At Uber, Operations Managers often need to evaluate supply performance across cities by combining trip activity with driver and city attributes. This requires joining a fact table with dimension tables in a way that preserves the right level of detail.
Explain how you would join trips, drivers, and cities tables to analyze supply performance in Uber. In your answer, discuss:
The interviewer is looking for a practical SQL-oriented explanation, not just definitions of joins. You should describe the grain of each table, how to structure the query, and how to produce city-level supply metrics such as active drivers, completed trips, and utilization.
In this setup, trips is typically the fact table because it stores event-level ride records, while drivers and cities are dimension tables that provide descriptive attributes. Understanding table grain is critical because aggregations should be built from the fact table and enriched with dimensions only after confirming the join keys.

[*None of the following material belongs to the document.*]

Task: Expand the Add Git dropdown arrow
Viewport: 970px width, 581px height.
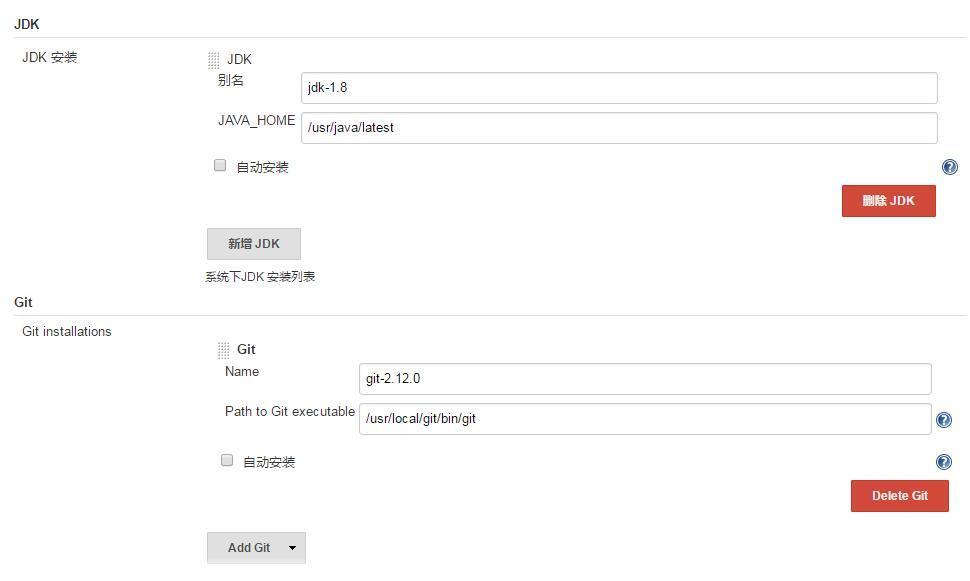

SELECT t.trip_id, d.driver_id, c.city_name
FROM trips t
JOIN drivers d ON t.driver_id = d.driver_id
JOIN cities c ON t.city_id = c.city_id;
An INNER JOIN keeps only rows with matches in both tables, while a LEFT JOIN preserves all rows from the left table. For supply analysis, you often start from trips if you only care about trip activity, but start from drivers with LEFT JOIN if you need to include drivers who had zero trips.
SELECT d.driver_id, c.city_name, t.trip_id
FROM drivers d
LEFT JOIN trips t ON d.driver_id = t.driver_id
LEFT JOIN cities c ON d.city_id = c.city_id;
Supply metrics should be computed at a clear reporting grain, such as city-day or city-week. If you aggregate after joining tables with mismatched grain, you can inflate counts, so it is important to group by the reporting dimensions and use distinct counts when needed.
SELECT c.city_name, COUNT(DISTINCT t.driver_id) AS active_drivers, COUNT(*) AS trips
FROM trips t
JOIN cities c ON t.city_id = c.city_id
GROUP BY c.city_name;
Many operational metrics require counting subsets of rows, such as completed trips, canceled trips, or online drivers. CASE WHEN inside aggregate functions lets you compute multiple KPIs in one grouped query.
SELECT c.city_name,
COUNT(*) AS total_trips,
SUM(CASE WHEN t.status = 'completed' THEN 1 ELSE 0 END) AS completed_trips
FROM trips t
JOIN cities c ON t.city_id = c.city_id
GROUP BY c.city_name;
Double counting happens when a join multiplies rows, usually because one side is not unique at the join key. Before joining, confirm whether drivers has one row per driver and cities has one row per city, and use COUNT(DISTINCT ...) when the metric is entity-based rather than row-based.
SELECT c.city_name, COUNT(DISTINCT d.driver_id) AS drivers_seen
FROM trips t
JOIN drivers d ON t.driver_id = d.driver_id
JOIN cities c ON t.city_id = c.city_id
GROUP BY c.city_name;